Coca-Cola Amatil has posted a rise in profits for 2007, with the broadening of its drinks offering reaping benefits.

The Australia-based company, which in 2006 tied up with SABMiller to sell and distribute the brewer's beers in the country, said today (13 February) that net profit last year came in 10% up on 2006, at A$310.7m (US$278.6m). Total sales for the year were up by 1.9% at A$4.52bn.

"CCA's profit result has been achieved through the strong performance of the Australian and New Zealand beverage businesses, an excellent result from Indonesia and a solid contribution from our emerging alcohol business," said company MD, Terry Davis.

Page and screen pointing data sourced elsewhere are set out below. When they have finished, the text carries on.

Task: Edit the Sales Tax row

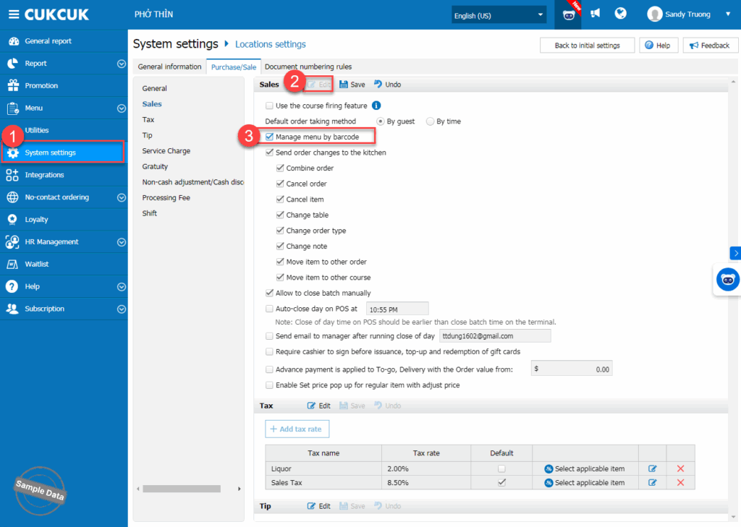Action: pos(653,483)
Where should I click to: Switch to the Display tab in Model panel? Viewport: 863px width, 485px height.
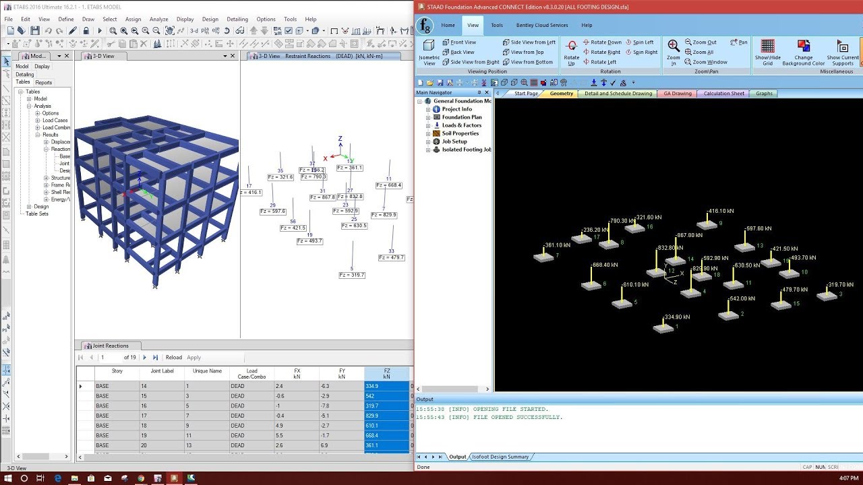(x=41, y=66)
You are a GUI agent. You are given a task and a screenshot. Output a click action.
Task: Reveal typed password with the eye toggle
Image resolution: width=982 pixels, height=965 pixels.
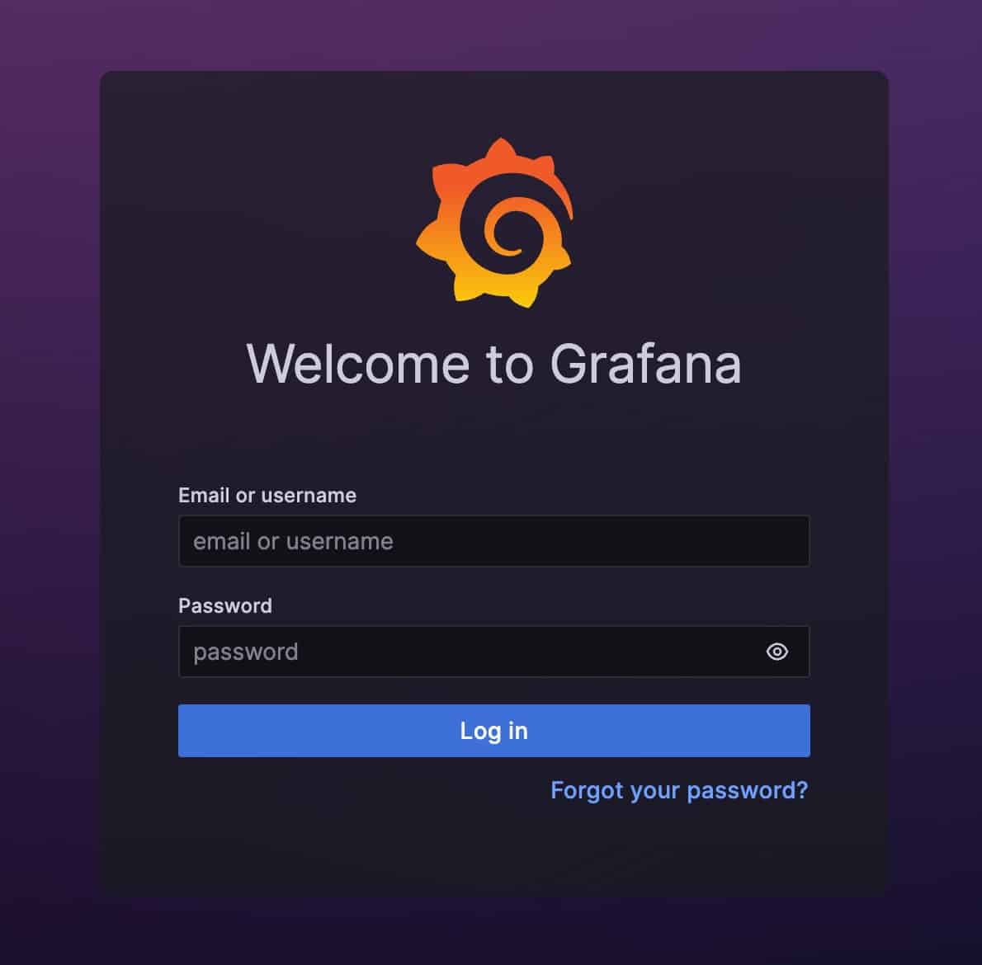777,652
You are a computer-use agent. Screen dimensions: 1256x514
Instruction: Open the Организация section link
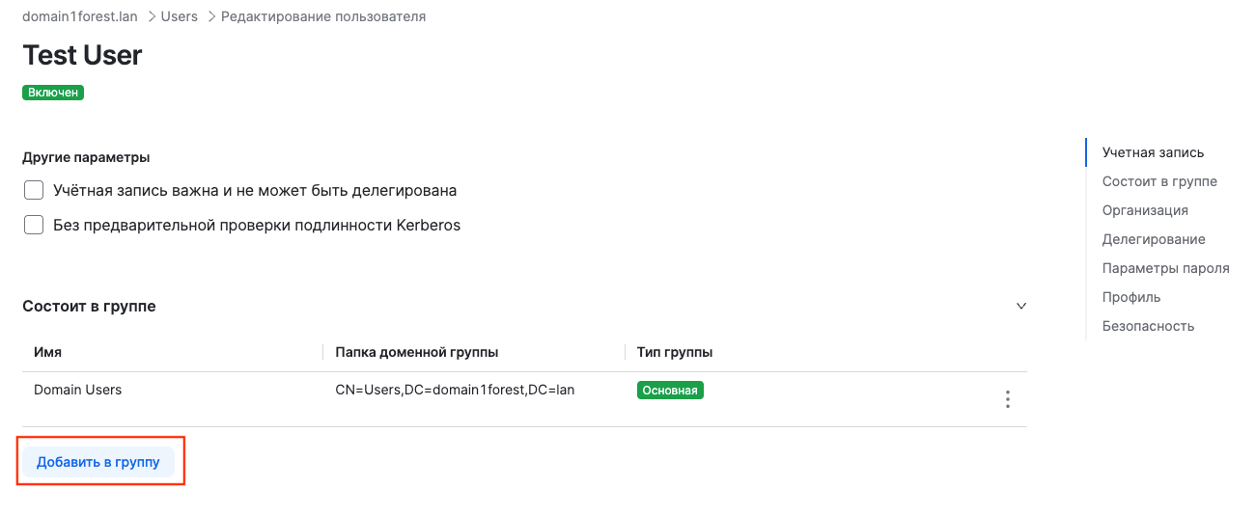point(1145,210)
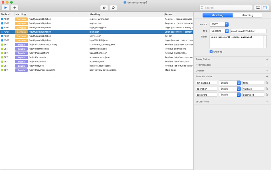Open the URL Contains dropdown
The width and height of the screenshot is (271, 170).
click(219, 31)
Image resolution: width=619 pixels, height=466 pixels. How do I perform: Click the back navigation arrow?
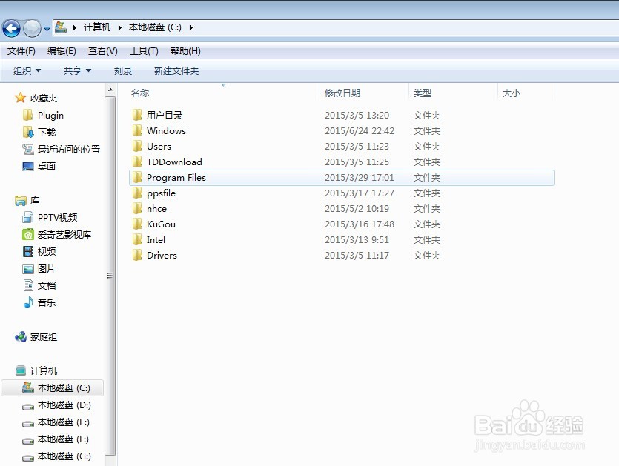click(x=11, y=28)
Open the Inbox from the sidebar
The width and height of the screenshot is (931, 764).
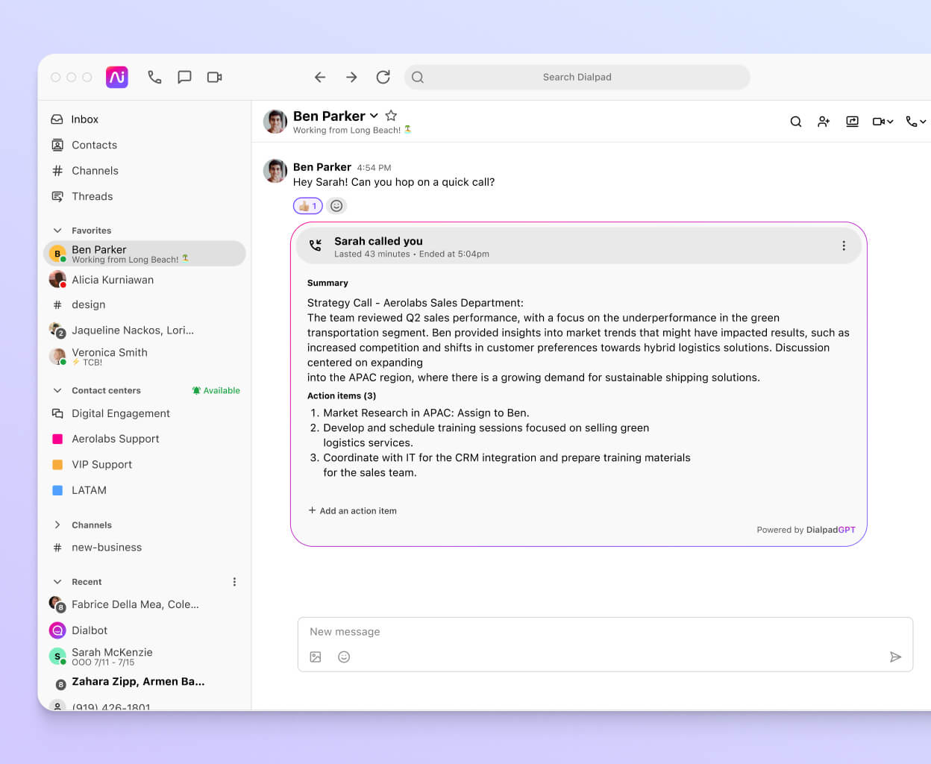point(84,119)
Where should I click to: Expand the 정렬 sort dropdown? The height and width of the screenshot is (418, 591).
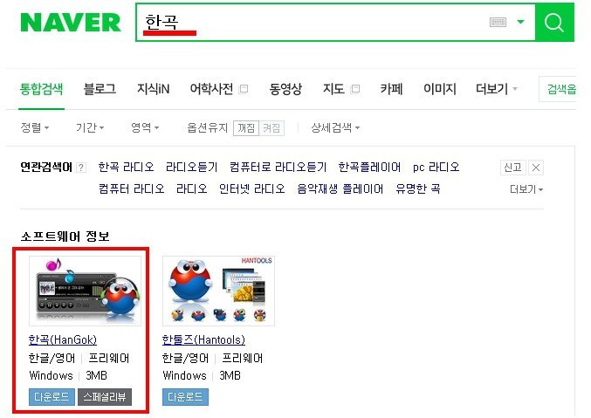pos(35,127)
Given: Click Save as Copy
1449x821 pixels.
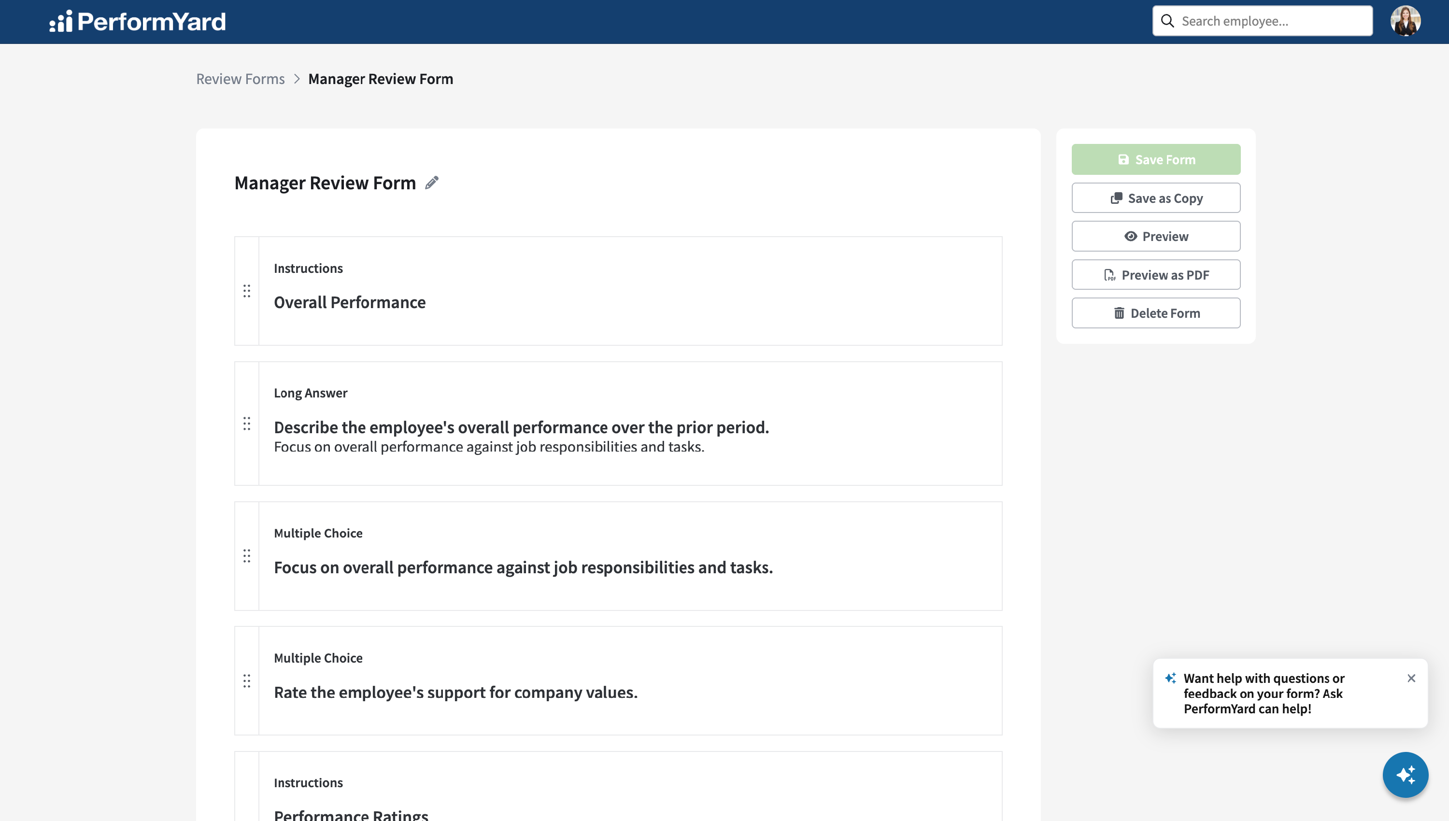Looking at the screenshot, I should pos(1156,198).
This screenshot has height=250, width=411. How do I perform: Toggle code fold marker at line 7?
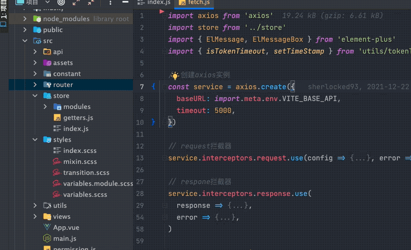153,87
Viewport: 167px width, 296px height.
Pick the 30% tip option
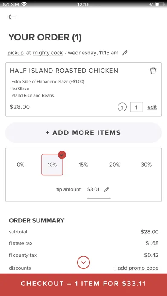pos(146,165)
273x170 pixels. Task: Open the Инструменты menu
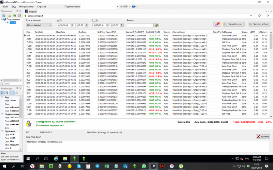coord(26,6)
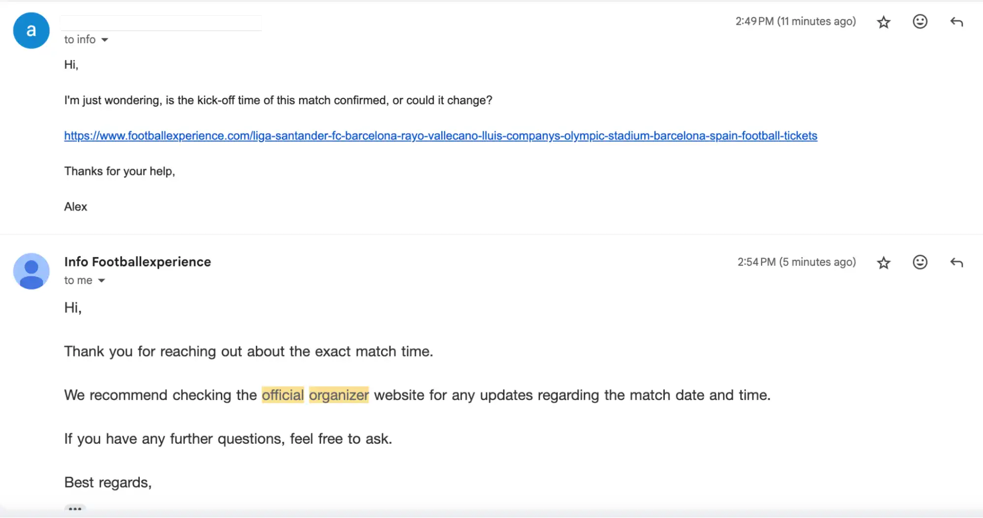Reply to Alex's message

956,22
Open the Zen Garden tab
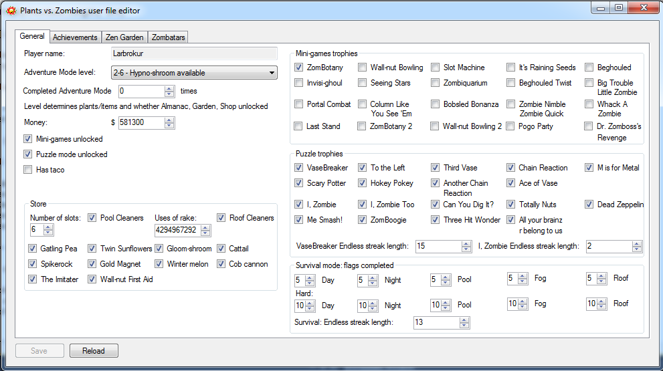This screenshot has width=663, height=371. click(x=124, y=37)
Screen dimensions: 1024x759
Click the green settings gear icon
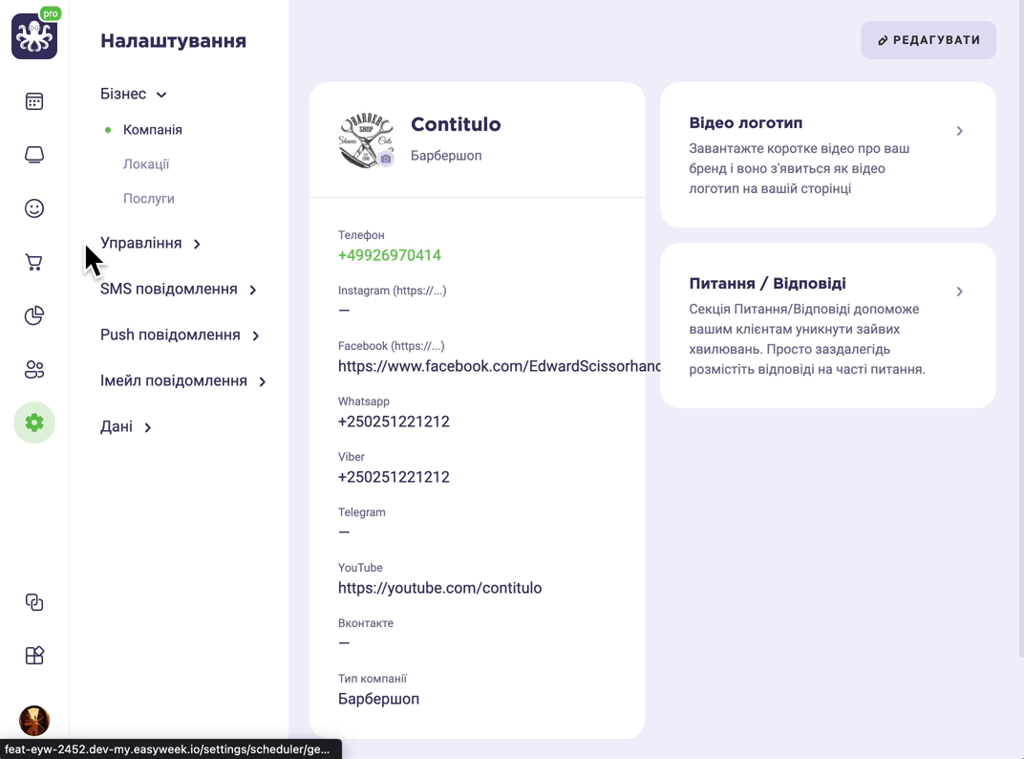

While Australia delivered sales growth of 9.1% at A$2.39bn, New Zealand performed equally well, also up 9.1% at A$454.3m.

CCA's joint venture with SABMiller, Pacific Beverages, delivered volume growth of over 150% over 2006, when the beer brands were under other distribution arrangements. Earnings contribution from the unit was described as "small", although this was still ahead of expectations.

The disposal of its South Korean business last year generated a loss on the sale of A$49.4m. CCA sold the unit to LG Household & Health Care in October for A$520m.

Going forward, the company said that its priority would be to continue the expansion of its non-alcoholic and premium alcoholic beverage portfolio. "Our strategy to focus on organic growth over the last two years has proven to be the correct path," Davis said. "The company remains on track to continue the expansion of its multi-beverage strategy in 2008."